(Required task A):
Determine whether each statement below agrees with the article. Give yes or no for each, quoting the deciding words of the article exactly.
(i) The Special Rapporteur presented his report to the United Nations General Assembly.
(ii) The displaced Rohingya are living in camps in Kachin State.
(iii) Quintana stated that the Burma government is doing enough to address the root causes of the violence.

(Article):

___

By Burma Partnership  •  October 28, 2013

QuintanaOn 24 October, the Special Rapporteur on the situation of human rights in Myanmar, Tomás Ojea Quintana, presented his report to the United Nations General Assembly. The content of Quintana’s report demonstrates a continuing and, in some cases, a worsening of the human rights situation in Burma today, thus illustrating how imperative it is for the mandate of the Special Rapporteur to be continued.

Of particular concern for Quintana is the situation for Muslims in Burma in the wake of a number of outbreaks of violence in the past 18 months. There are currently 140,000 displaced Rohingya living in camps in Arakan State, segregated from the rest of society. Quintana also stated that the Burma government is not doing enough to address the root causes of this violence, one of which is the institutionalized discrimination against Rohingya, denying them legal status under the 1982 Citizenship Law. Another alarming situation for Quintana are the measures brought in since the violence that have placed restrictions on access to livelihoods, education and healthcare that enforced segregation has facilitated. Furthermore, Quintana expressed deep concern over the role of the authorities themselves in instigating the violence: “Allegations of gross violations since the violence erupted last June, including by state security personnel, remains unaddressed.”

___

(Information supplied):
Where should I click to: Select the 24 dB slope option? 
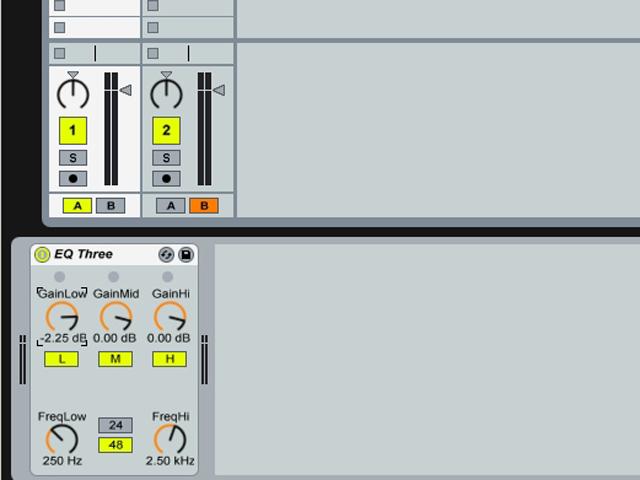tap(116, 425)
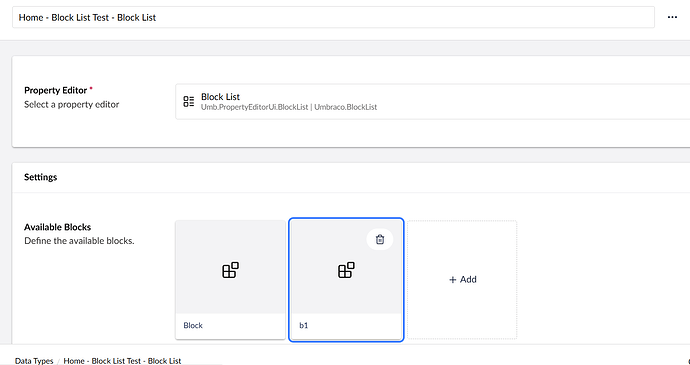The height and width of the screenshot is (365, 690).
Task: Open the b1 block card
Action: 346,280
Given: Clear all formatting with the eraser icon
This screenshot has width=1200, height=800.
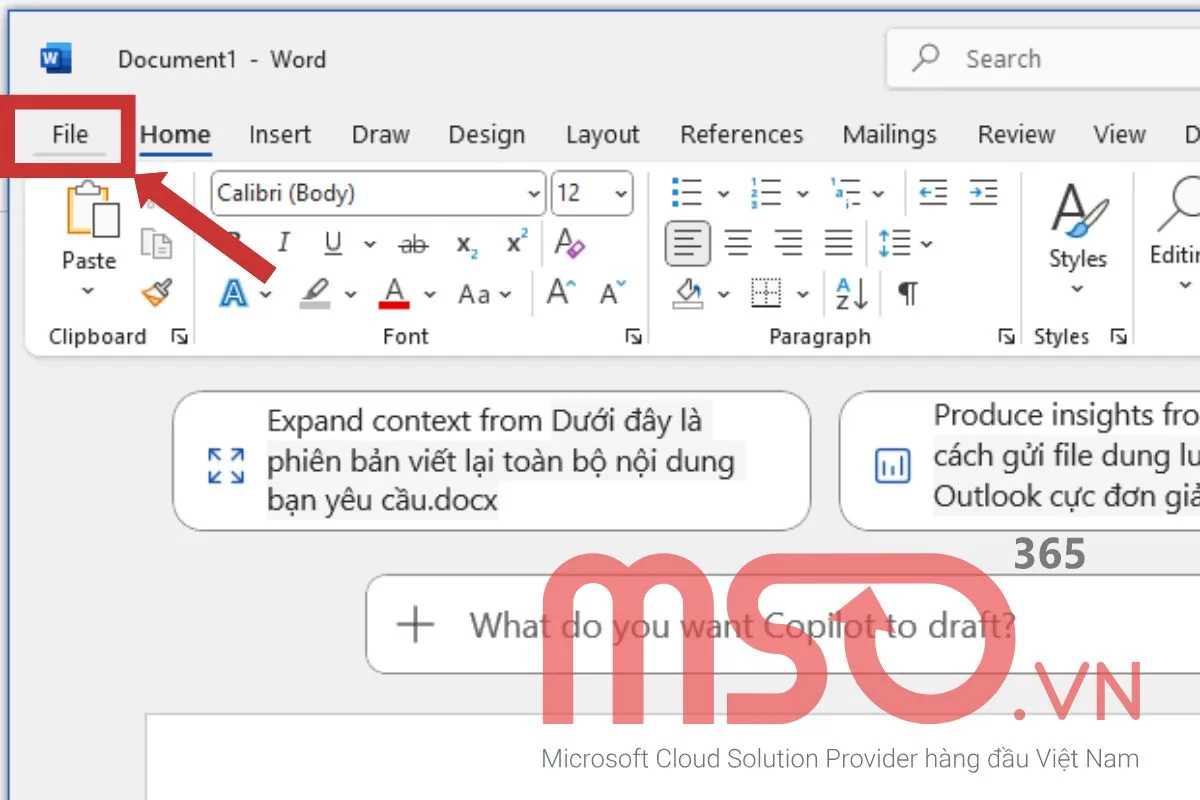Looking at the screenshot, I should (x=569, y=243).
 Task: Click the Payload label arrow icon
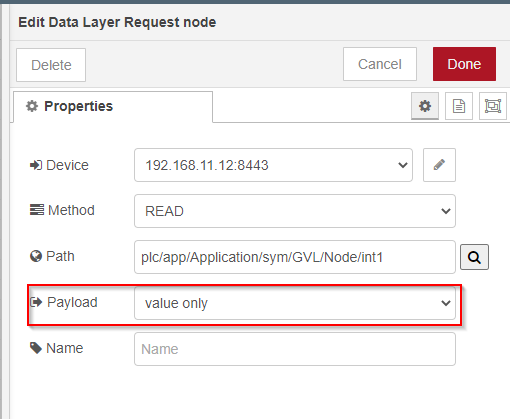(36, 302)
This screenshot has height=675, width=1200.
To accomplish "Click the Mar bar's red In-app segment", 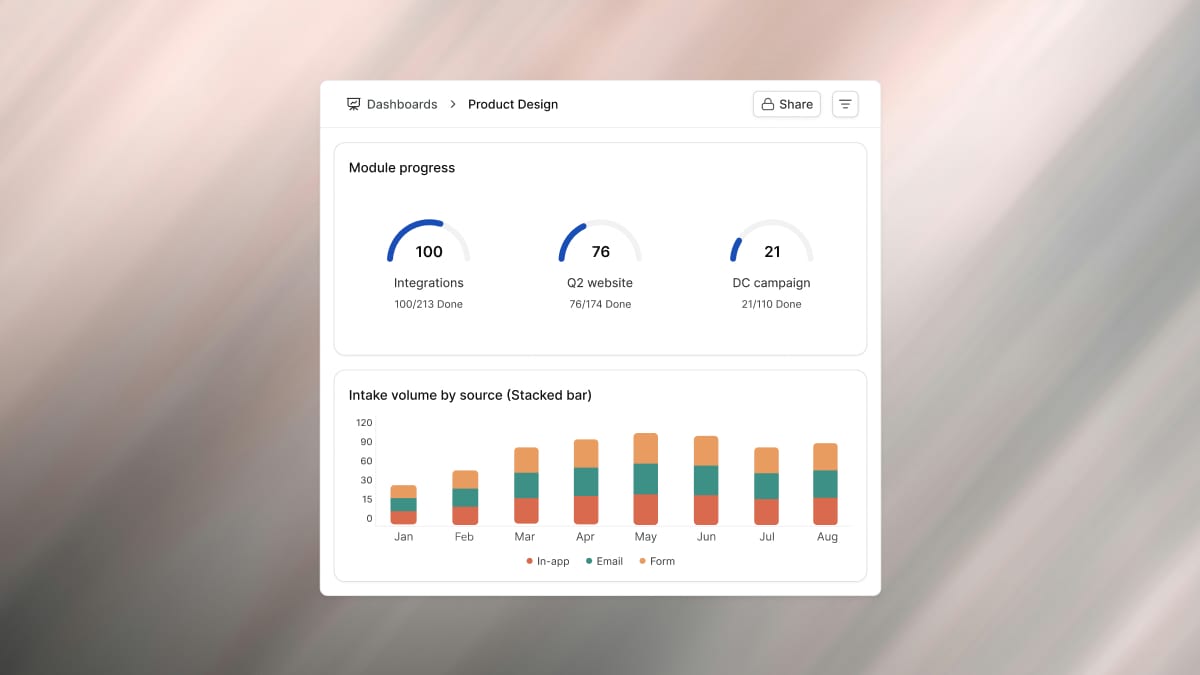I will pyautogui.click(x=526, y=511).
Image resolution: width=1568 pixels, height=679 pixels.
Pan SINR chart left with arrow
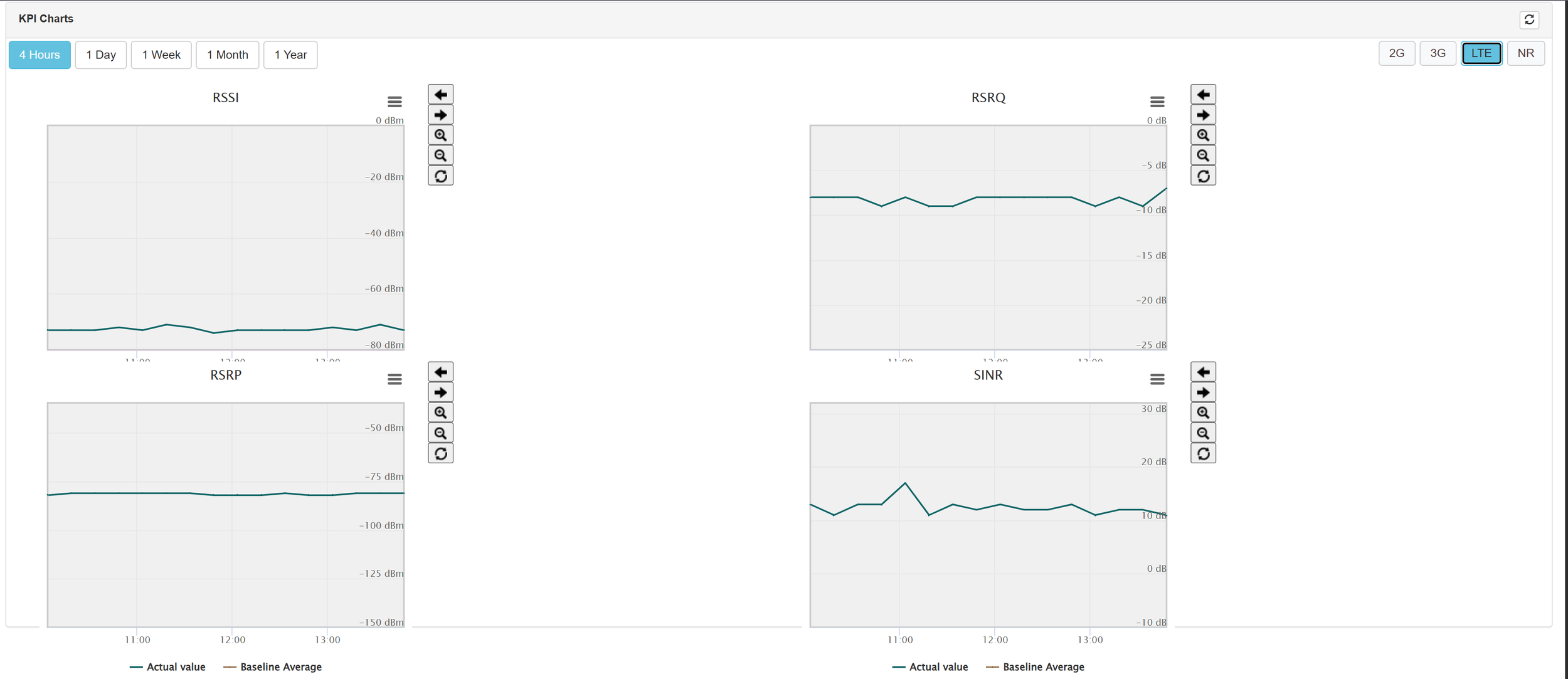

___

(Required task B):
In the entries, starting with the line with "Image resolution: width=1568" and going on through the last entry, substitute "graph" for "chart" and write those lines out again with nothing else changed, leaving out the pictures.

(Exercise output A):
(i) Yes: "presented his report to the United Nations General Assembly"
(ii) No: "140,000 displaced Rohingya living in camps in Arakan State"
(iii) No: "the Burma government is not doing enough to address the root causes of this violence"

(Exercise output B):
Image resolution: width=1568 pixels, height=679 pixels.
Pan SINR graph left with arrow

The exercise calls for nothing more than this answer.